On the generation of a forest biomass map for Northeast China: SAR interferometric processing and development of classification algorithm
Maurizio Santoro(1) , Oliver Cartus(1)
, Christiane Schmullius(1)
, Urs Wegmüller(2)
, Charles Werner(2)
, Andreas Wiesmann(2)
, Yong Pang(3)
, and Zengyuan Li(3)
(2) Gamma Remote Sensing AG, Worbstrasse 225, 3073 Gümligen, Switzerland
(3) Chinese Academy of Forestry, -, Beijing, China
The ERS-1/2 interferometric SAR (InSAR) tandem coherence has been demonstrated to be the most suitable spaceborne remote sensing quantity for the estimation of forest aboveground biomass, in particular at northern latitudes. On one hand studies at test sites have showed that coherence acquired under winter stable conditions and a multi-temporal approach lead to estimates with errors of the order of 20-25%. On the other hand, using one data take, the SIBERIA Project has achieved a 1 Mio km2 large map of forest biomass levels in Central Siberia with classification accuracy greater than 90%, this currently being the best demonstration of the use of ERS-1/2 tandem coherence for large area mapping of forests using remote sensing data.

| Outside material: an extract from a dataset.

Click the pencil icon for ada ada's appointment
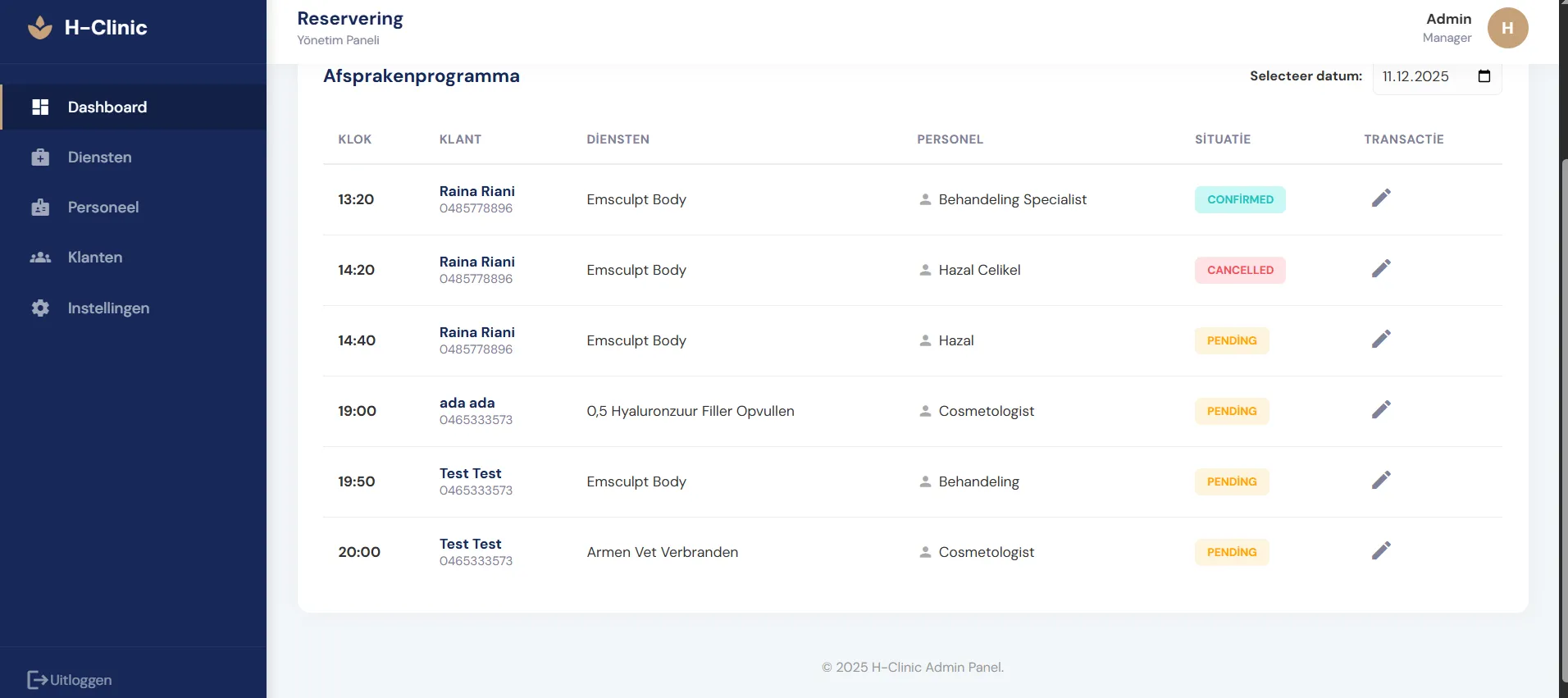This screenshot has height=698, width=1568. tap(1381, 409)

The experience gained throughout more than a decade of forestry investigations based on ERS-1/2 coherence images is currently exploited to map biomass levels of a 1,5 Mio km2 region in Northeast China within the recently started ESA-MOST cooperation project Forest DRAGON.

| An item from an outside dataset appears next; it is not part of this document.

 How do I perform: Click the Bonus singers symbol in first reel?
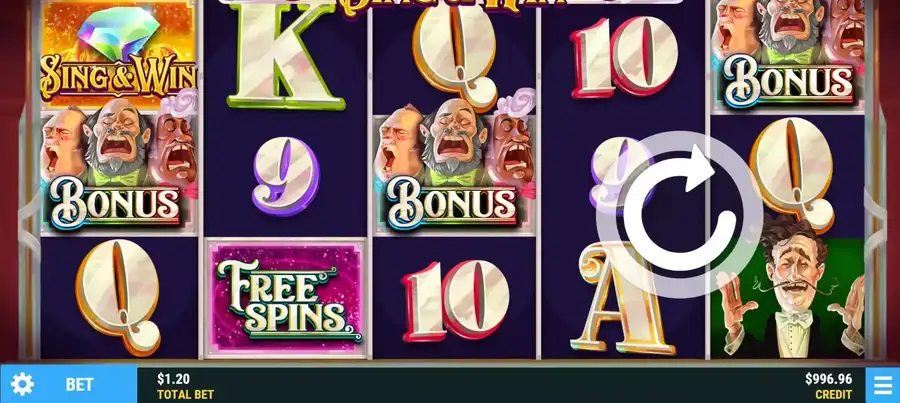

For the generation of the biomass map all ERS-1/2 image pairs acquired during the tandem mission with baseline below 400 m are used. In total more than 250 image pairs are considered. Most of the region is covered with at least one pair, several areas being covered multi-temporally with one or more winter data takes. To achieve end products of high quality InSAR processing has to be carried out very carefully. Processing consists of co-registration at sub-pixel level, range and azimuth band filtering, slope estimation and computation of coherence using an adaptive window size. For each processing step indicators are used to assess the quality of the results. The coherence and the corresponding calibrated intensity images are geocoded to 50x50 m pixel size. The geolocational accuracy is assessed by means of internal processing parameters and a measure of overlap between neighbouring scenes. Final products consists of frames of high-resolution coherence and backscatter images as well as images of local incidence angle, pixel area normalisation factor and local topography. Data quality and geolocational accuracies are very high and coherence contrast is in most cases at optimal level for forestry applications.
For biomass classification the SIBERIA algorithm is considered. Adaptation of the algorithm following the dependence of coherence upon seasonal conditions and the strong topographic features of Northeast China are the most important tasks that need to be taken care of before proceeding to classification. At the workshop the first results on the development of the algorithm for the study region will be presented.